ABD'nin batı kıyısındaki Washington Üniversitesi (U.W.), on yıl önce Coast Salish halklarının topraklar üzerindeki tarihsel mülkiyetini tanıyan bir 'toprak tanıma' bildirisi kabul etti. Dört yıl sonra, üniversitenin bilgisayar bilimleri bölümü, eğitmenlere bu bildiriyi ders programlarına dahil etmelerini önermeye başladı. Bilgisayar bilimleri profesörü Stuart Reges, bu tür 'toprak tanıma' ifadelerinin eleştirmeni olarak, kendi ders programına bu kavramla alay eden bir ifade ekledi. Reges, "mülkiyetin emek teorisine göre Coast Salish halkının, şu anda Washington Üniversitesi tarafından işgal edilen toprakların neredeyse hiçbirinin tarihsel mülkiyetini talep edemeyeceğini" belirtti. Bu parodi, üniversite içinde bir iç soruşturmaya, kınamaya ve disiplin cezası tehditlerine yol açtı.
Profesör Reges, üniversite yönetimini Temmuz 2022'de dava etti ve ifade özgürlüğü haklarının ihlal edildiğini savundu. Geçtiğimiz Cuma günü, ABD 9. Temyiz Mahkemesi'nin üç yargıçlı bir heyeti, Reges'in lehine karar vererek, üniversite yöneticilerinin anayasal olarak korunan konuşması nedeniyle onu soruşturarak ve cezalandırmakla tehdit ederek Birinci Değişiklik haklarını ihlal ettiğine hükmetti. Yargıç Daniel A. Bress, kararında, "bir devlet üniversitesinin, bir profesörü sınıf ders programında yaptığı tartışmalı açıklamalar nedeniyle soruşturduğunu, kınadığını ve disiplinle tehdit ettiğini" belirtti. Bress, "Tartışma ve anlaşmazlık, yüksek öğrenimin alameti farikasıdır. Öğrencilerin bir profesörün görüşlerinden duyduğu rahatsızlık, tartışmayı ve onaylamamayı tetikleyebilir.

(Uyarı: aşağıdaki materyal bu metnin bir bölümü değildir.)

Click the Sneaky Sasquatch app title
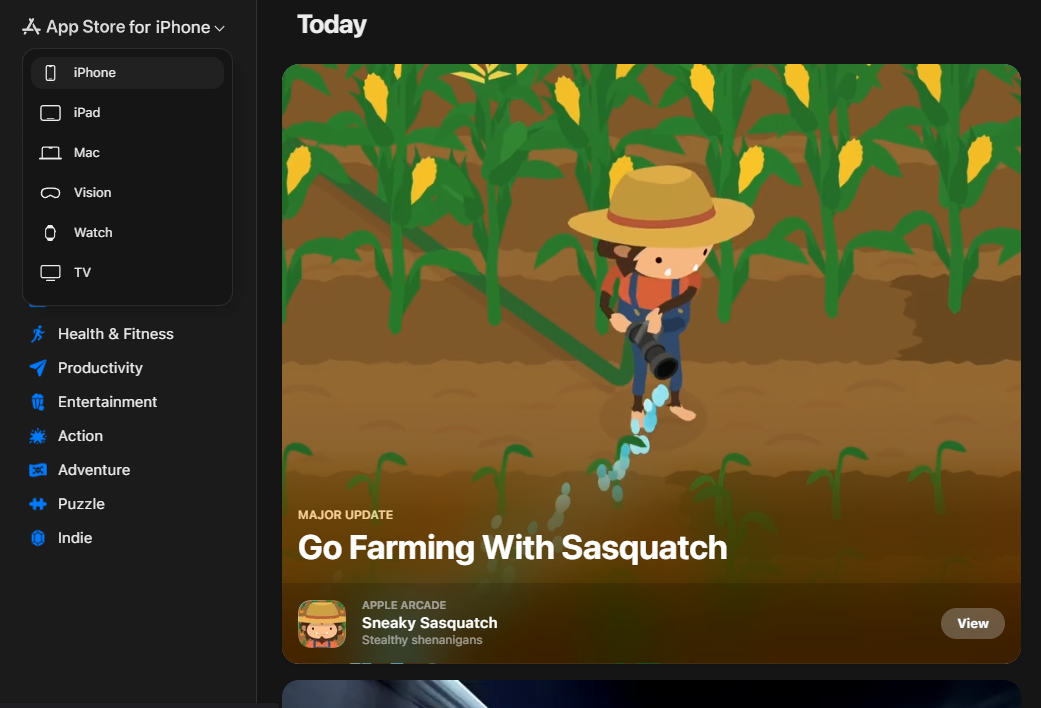This screenshot has width=1041, height=708. [429, 623]
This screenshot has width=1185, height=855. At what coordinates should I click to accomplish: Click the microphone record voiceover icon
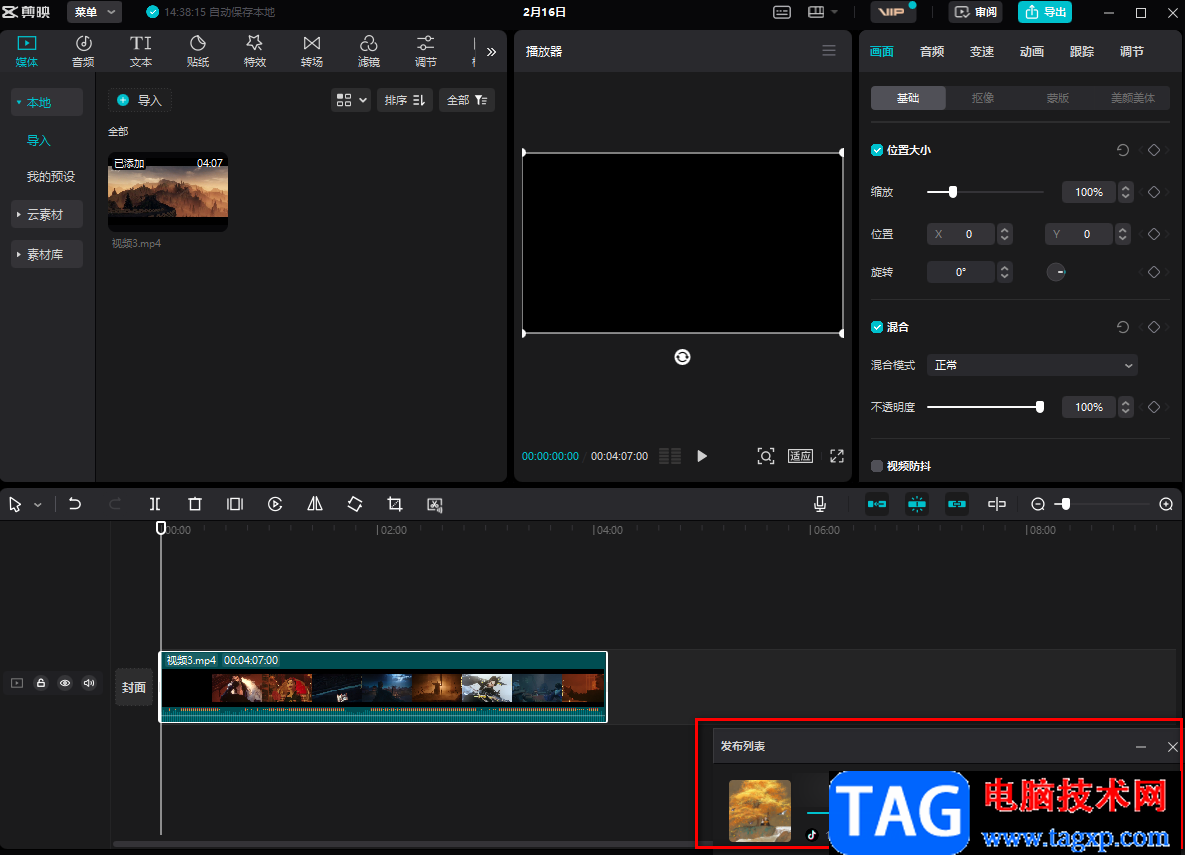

Ancak bu rahatsızlık, üniversitenin profesöre misilleme yapması için bir gerekçe değildir" ifadelerini kullandı. Bu karar, kamu üniversitesi öğretim üyelerinin ifade özgürlüğü hakları için önemli bir zafer olarak değerlendirildi.
Mahkeme kararı, kamu üniversitelerinde akademik özgürlük ve ifade özgürlüğünün önemini vurgulayarak, kurumların eleştirel görüşleri cezalandıramayacağını gösteriyor.